Sezione di testo:
╭──

GLI EFFETTI DELLA PANDEMIA
La Dia ha messo in rapporto agli effetti della pandemia sul tessuto economico della regione, «i molteplici attentati e intimidazioni praticati da gruppi criminali che mirerebbero ad acquisire attività imprenditoriali soprattutto agroalimentari, edilizie e del turismo specialmente nell’area del Vulture-melfese, nel materano e lungo il litorale jonico».


L’AREA GRIGIA
Ma vengono giudicati «significativi» anche «taluni atti intimidatori in danno di rappresentanti delle istituzioni e delle amministrazioni pubbliche perpetrati anche con l’utilizzo di ordigni rudimentali». Mentre «la crescita dei reati contro la pubblica amministrazione e in materia ambientale» confermerebbe «l’espansione di quell’area grigia in cui si muovono amministratori locali, pubblici ufficiali e professionisti compiacenti».

╰──

Compiti da svolgere:
A: Rispondi alle seguenti domande sul testo sulle intimidazioni criminali:
(i) In quali aree i gruppi criminali mirerebbero ad acquisire attività imprenditoriali?
(ii) Con che cosa sono stati perpetrati alcuni atti intimidatori contro rappresentanti delle istituzioni?
(iii) Chi si muove nell'area grigia?
B: Prosegui il testo sulle intimidazioni criminali dal punto in cui termina.
I dati che seguono provengono da una fonte diversa.

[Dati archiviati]

╭──

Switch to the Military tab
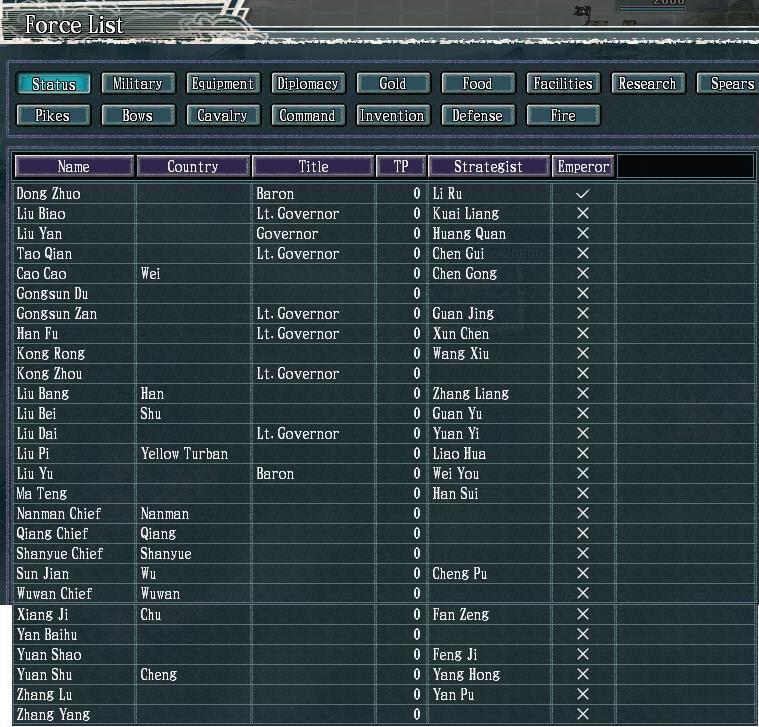The width and height of the screenshot is (759, 727). click(x=137, y=84)
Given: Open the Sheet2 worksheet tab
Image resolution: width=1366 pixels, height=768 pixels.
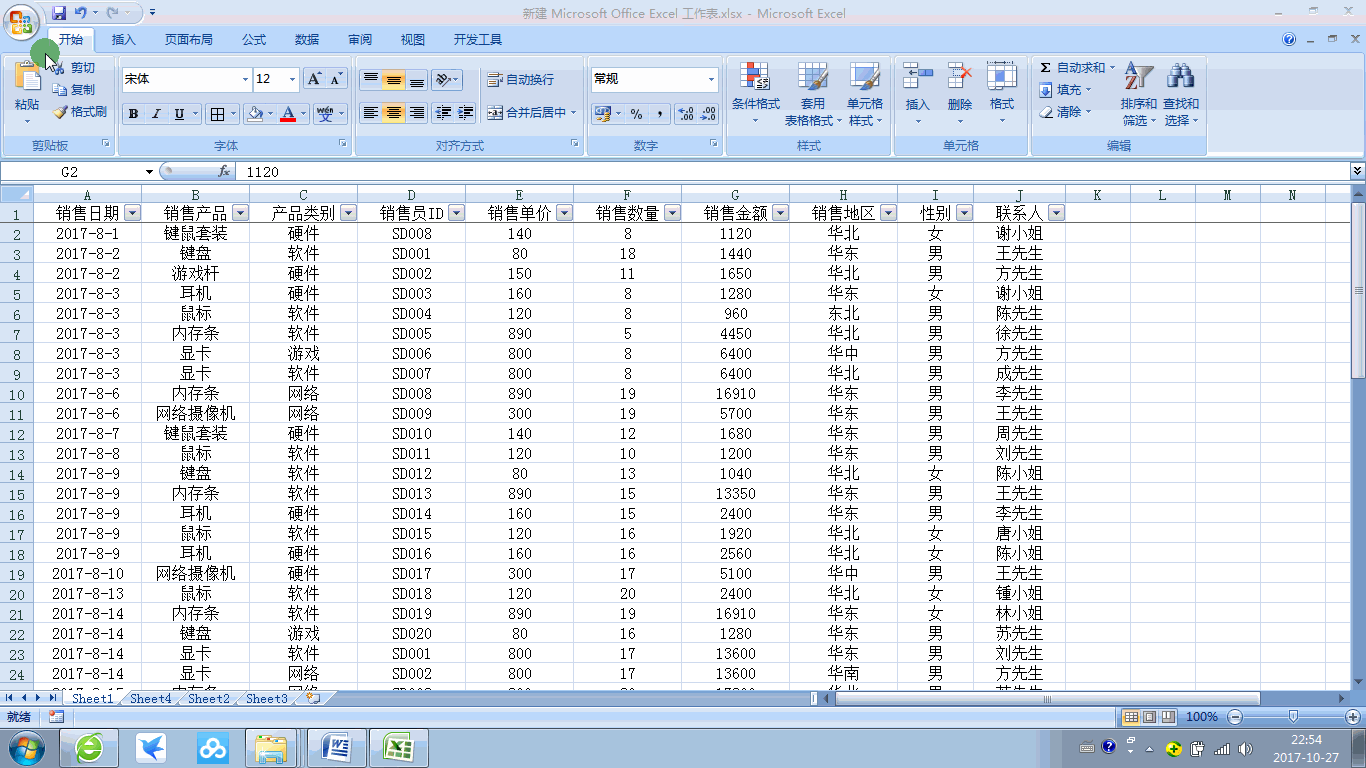Looking at the screenshot, I should click(207, 699).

╰──

Risposte fornite:
A:
(i) Nell'area del Vulture-melfese, nel materano e lungo il litorale jonico.
(ii) Con ordigni rudimentali.
(iii) Amministratori locali, pubblici ufficiali e professionisti compiacenti.

B:
Condotte «sintomatiche di un costume di asservimento di interessi pubblici al malaffare privato», per riprendere ancora una volta le parole di D’Alterio.
L’Antimafia non dimentica quanto emerso indagando sull’erogazione di fondi in agricoltura, così come sullo sfruttamento del “lavoro nero” nei campi.


GLI ASSETTI SUL TERRITORIO
Quanto agli assetti criminali sul territorio, la relazione conferma l’operatività del clan Martorano-Stefanutti nel potentino, insidiato dal clan Riviezzi di Pignola, che avrebbe assunto sempre più un ruolo centrale nelle dinamiche criminali. Grazie «alla spiccata capacità di proselitismo e reclutamento risultata rafforzata dallo stato di libertà di uno dei suoi esponenti di spicco».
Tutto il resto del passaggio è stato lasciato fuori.